Deception Bay State High School is a government secondary (7–12) school for boys and girls at Phillip Parade. In 2018, the school had an enrolment of 1097 students with 87 teachers (83 full-time equivalent) and 57 non-teaching staff (40 full-time equivalent). It includes a special education program.

Deception Bay Flexible Learning Centre is a Catholic secondary (7–12) school for boys and girls at Cnr Grosvenor Terrace & Silver Street. In 2018, the school had an enrolment of 133 students with 13 teachers (12 full-time equivalent) and 12 non-teaching staff (9 full-time equivalent).

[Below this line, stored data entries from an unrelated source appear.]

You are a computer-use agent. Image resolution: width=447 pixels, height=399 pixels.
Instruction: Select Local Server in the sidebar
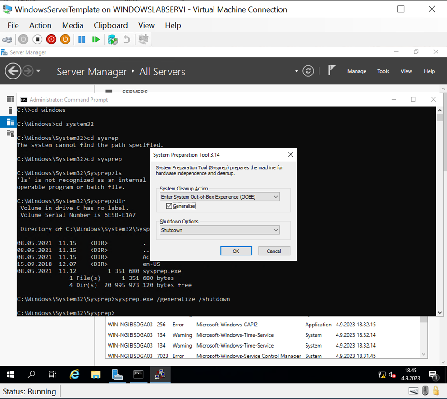coord(10,110)
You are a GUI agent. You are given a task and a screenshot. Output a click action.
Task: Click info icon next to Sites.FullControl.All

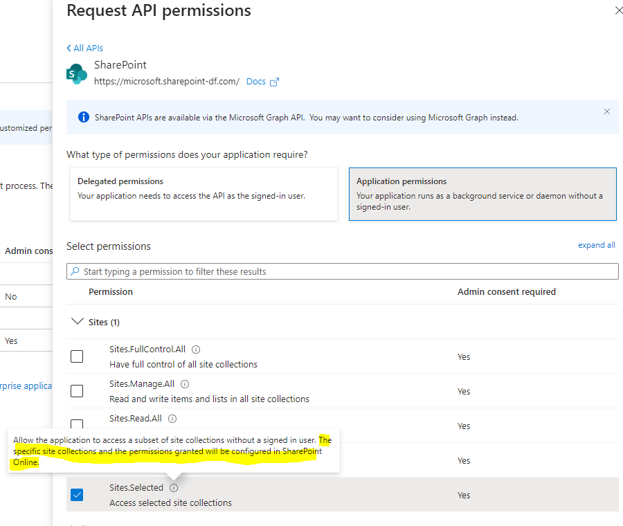(196, 350)
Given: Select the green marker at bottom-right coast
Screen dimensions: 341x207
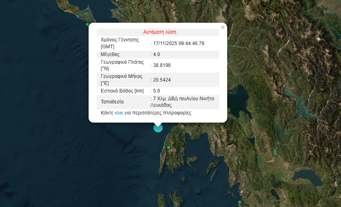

Arethusa College is a private secondary (7–12) school for boys and girls at 83 Deception Bay Road. In 2018, the school had an enrolment of 236 students with 29 teachers (25 full-time equivalent) and 41 non-teaching staff (21 full-time equivalent). The school provides flexible education and vocational training for students who have failed to thrive in mainstream schooling. It also has campuses in Spring Hill and Windsor.

Kairos Community College is a private secondary (10–12) school for boys and girls at 100–166 Maine Terrace. In 2018, the school had an enrolment of 53 students with 5 teachers and 5 non-teaching staff.

== Amenities ==
The Moreton Bay City Council operates a public library in Deception Bay at 9 Bayview Terrace.

Deception Bay Uniting Church is at 64-70 Webster Road (corner of Deception Bay Road, ).

== Transport ==
The only mode of public transport in Deception Bay is bus with all services traveling ether via or to/from the Deception Bay Bus Station located outside MKT Deception Bay at 1 Bay Avenue.

Bus route 662 completes a loop around the northern section of Deception Bay and connects to train services at Rothwell railway station. Bus route 665 travels from Deception Bay Bus Station to Rothwell via the southern portion of Deception Bay providing a bus connection to Rothwell railway station. The 660 bus also travels through Deception Bay connecting to other services at Deception Bay Bus Station providing connections to Redcliffe, Caboolture, Burpengary and Morayfield.